ASSIGNED TASK:
Can you update the lines starting at the one containing "This screenshot has height=720, width=1280." and ending at the one containing "This screenshot has height=444, width=718.", swapping "Find the location of" for "Locate" and changing nothing else? Leave the pictures out of your answer.

DATASET RECORDS:
=== Section Start ===

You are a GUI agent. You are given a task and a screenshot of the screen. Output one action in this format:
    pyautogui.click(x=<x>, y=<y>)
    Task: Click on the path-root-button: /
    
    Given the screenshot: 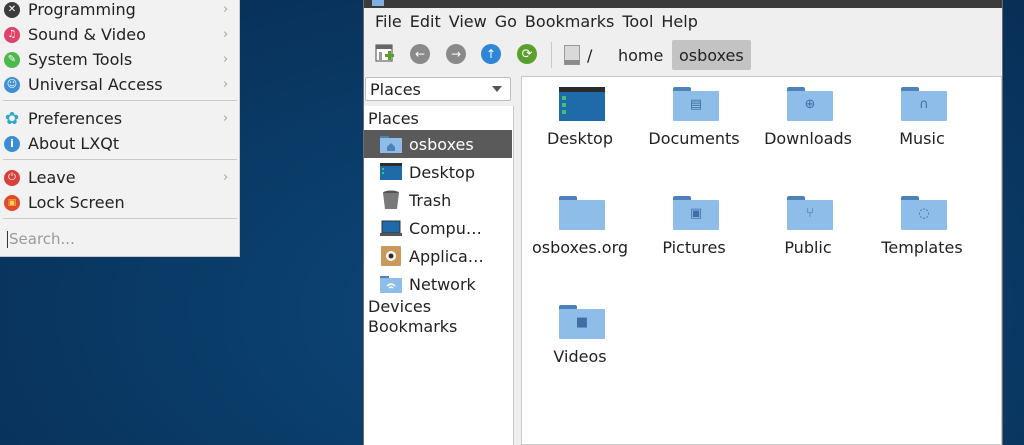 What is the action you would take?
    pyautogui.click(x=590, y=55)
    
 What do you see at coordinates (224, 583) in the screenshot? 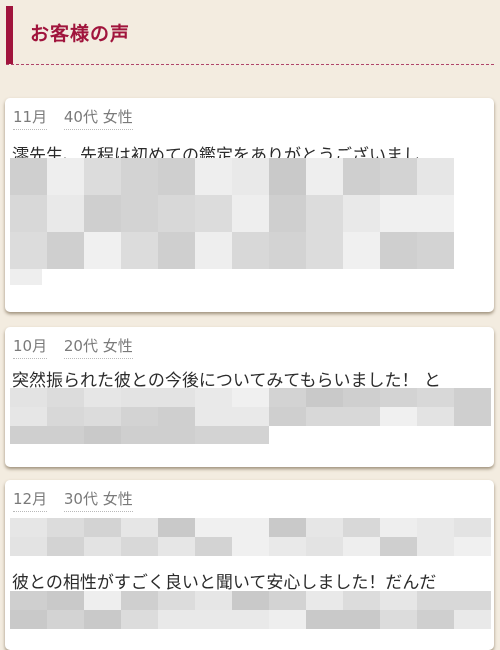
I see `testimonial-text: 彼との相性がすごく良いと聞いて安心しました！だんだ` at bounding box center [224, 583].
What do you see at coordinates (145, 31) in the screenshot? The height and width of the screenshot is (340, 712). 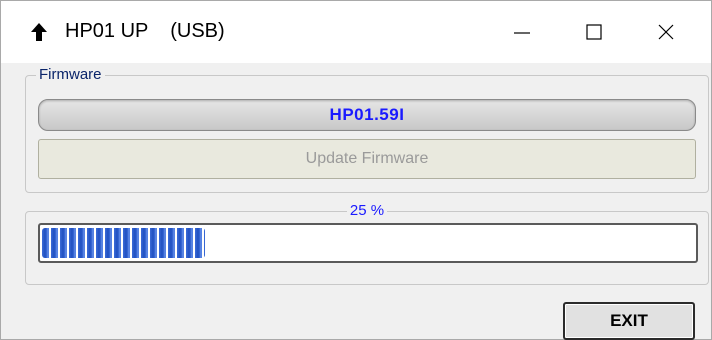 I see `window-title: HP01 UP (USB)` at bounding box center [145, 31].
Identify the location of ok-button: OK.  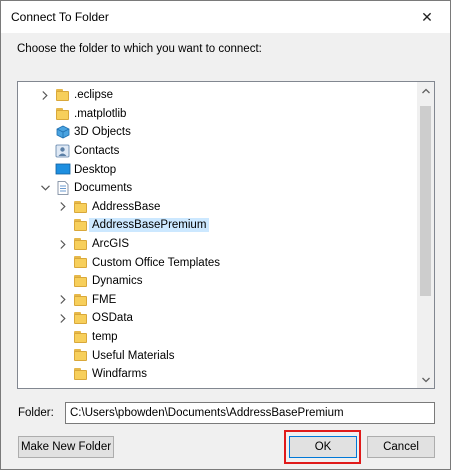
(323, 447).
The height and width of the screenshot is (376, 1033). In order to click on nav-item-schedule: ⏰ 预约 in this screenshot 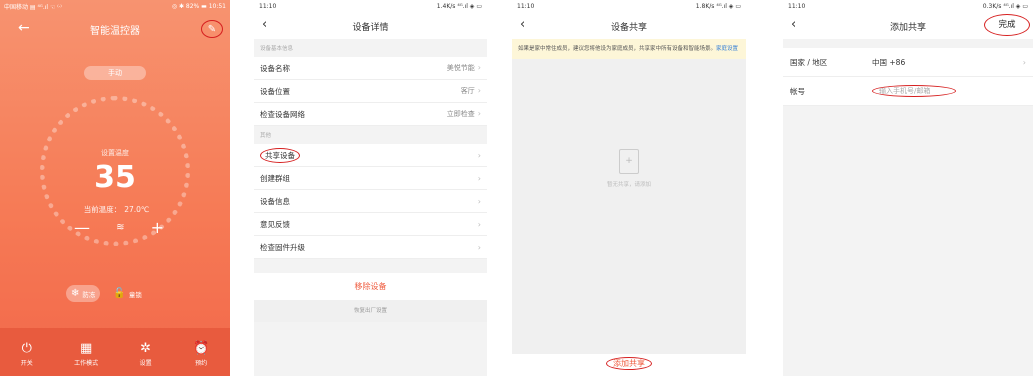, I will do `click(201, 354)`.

=== Section End ===
=== Section Start ===

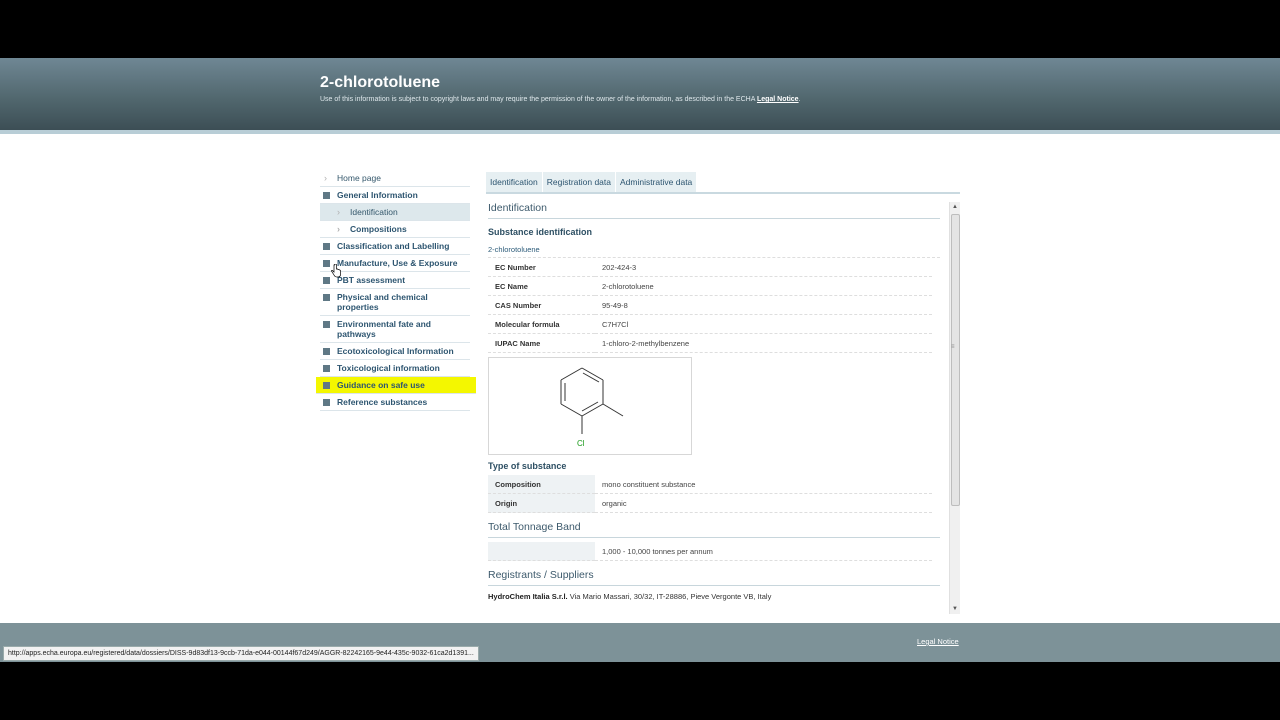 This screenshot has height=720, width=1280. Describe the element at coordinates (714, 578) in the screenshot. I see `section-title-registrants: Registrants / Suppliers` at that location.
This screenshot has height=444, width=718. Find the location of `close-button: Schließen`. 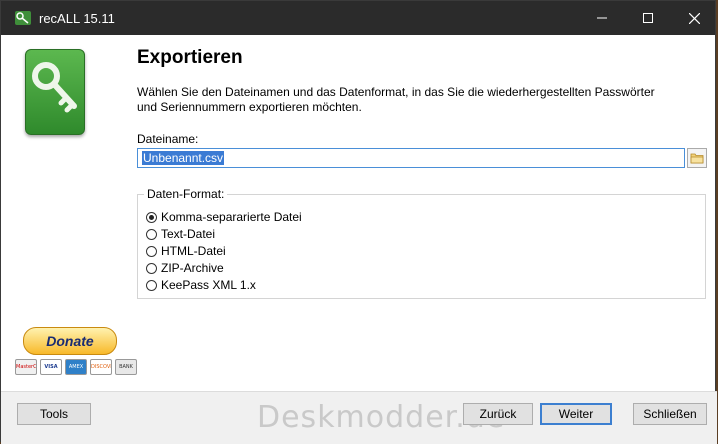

=== Section End ===

ANSWER FOR THIS EXERCISE:
 This screenshot has height=720, width=1280. Describe the element at coordinates (714, 578) in the screenshot. I see `section-title-registrants: Registrants / Suppliers` at that location.
This screenshot has height=444, width=718. Locate `close-button: Schließen`. 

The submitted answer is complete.